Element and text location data
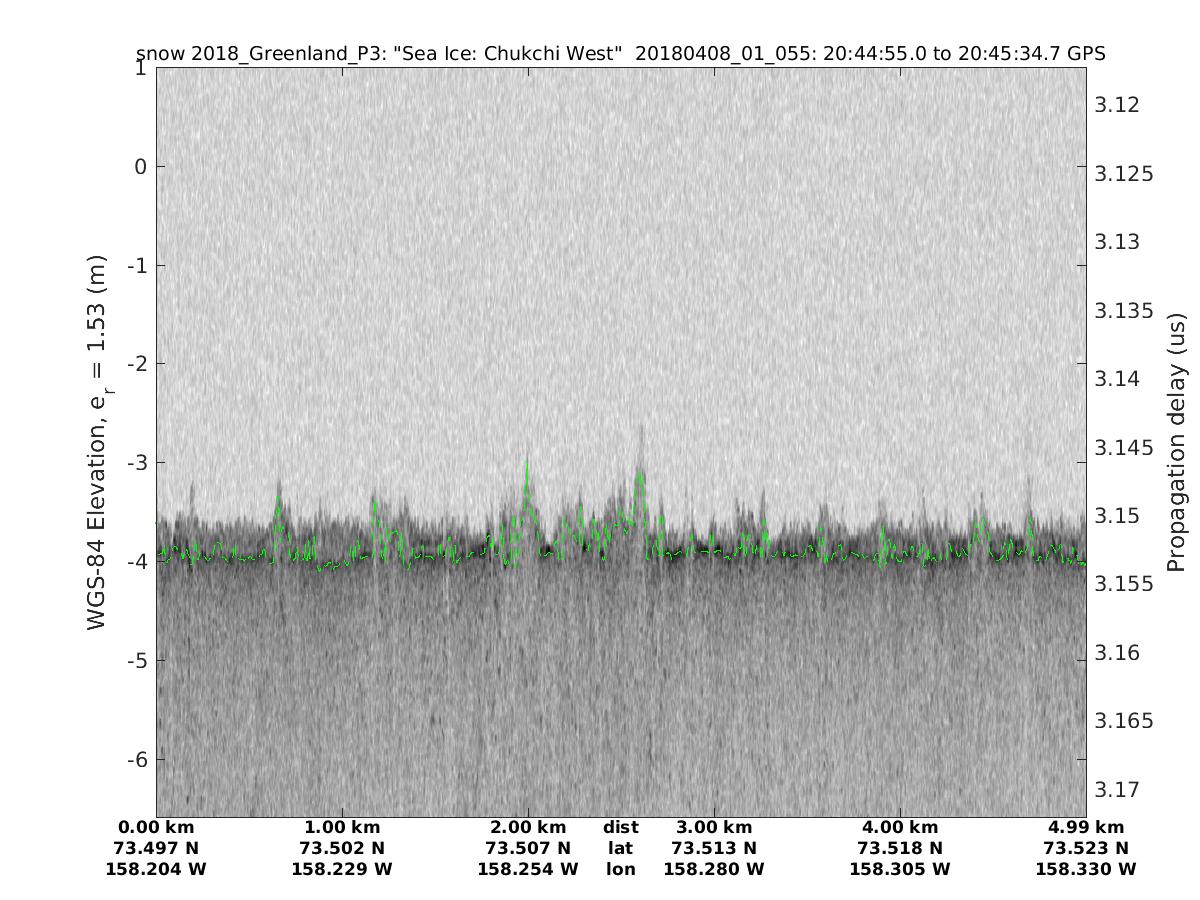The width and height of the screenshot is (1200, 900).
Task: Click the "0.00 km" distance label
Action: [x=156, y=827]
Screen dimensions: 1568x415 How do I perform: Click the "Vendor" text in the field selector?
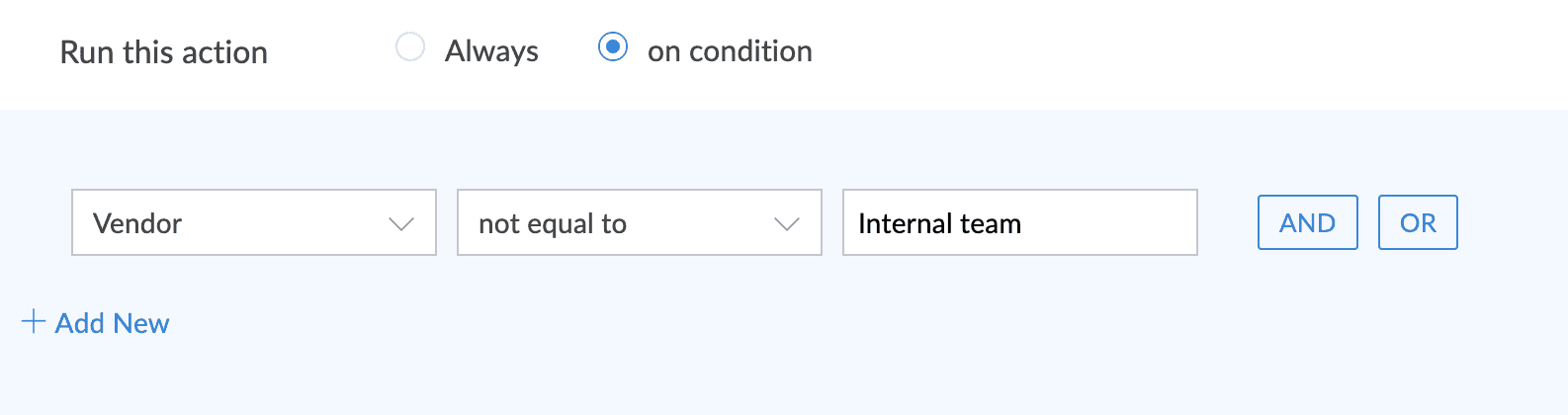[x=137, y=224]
---
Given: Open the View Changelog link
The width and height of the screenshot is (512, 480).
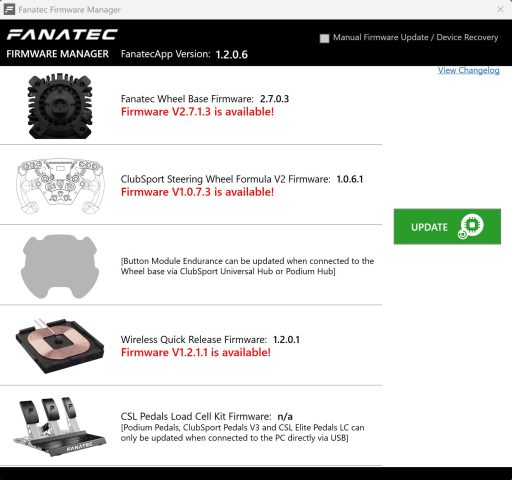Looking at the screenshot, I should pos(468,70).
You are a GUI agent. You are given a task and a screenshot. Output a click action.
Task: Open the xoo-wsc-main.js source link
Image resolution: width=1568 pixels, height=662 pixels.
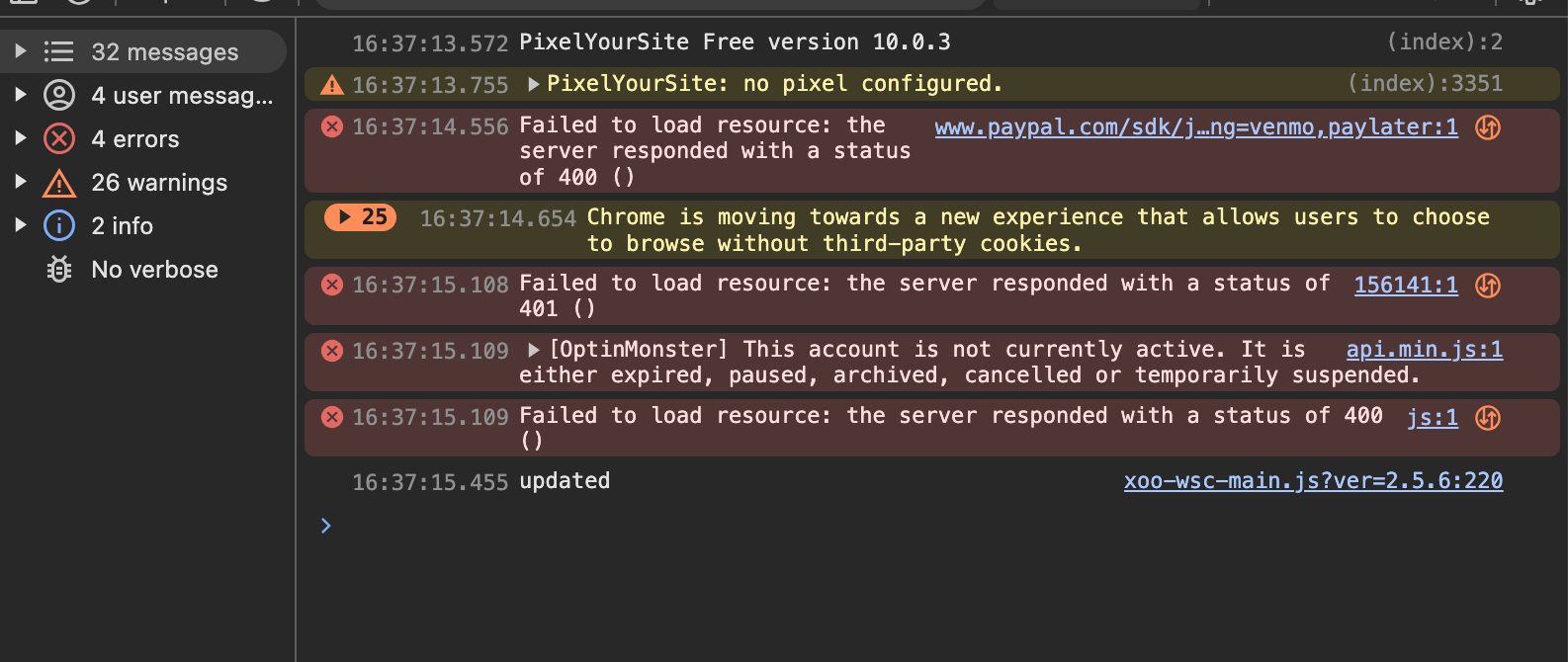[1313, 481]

◆ EXERCISE BRIEF ◆
Pull out, word for word, the part of the listing that opens with the line containing "Screen dimensions: 1568x415" and closes with the line containing "[x=137, y=224]". Leave the pictures out of your answer.

◆ EXERCISE SOLUTION ◆
Screen dimensions: 1568x415 How do I perform: Click the "Vendor" text in the field selector?
[x=137, y=224]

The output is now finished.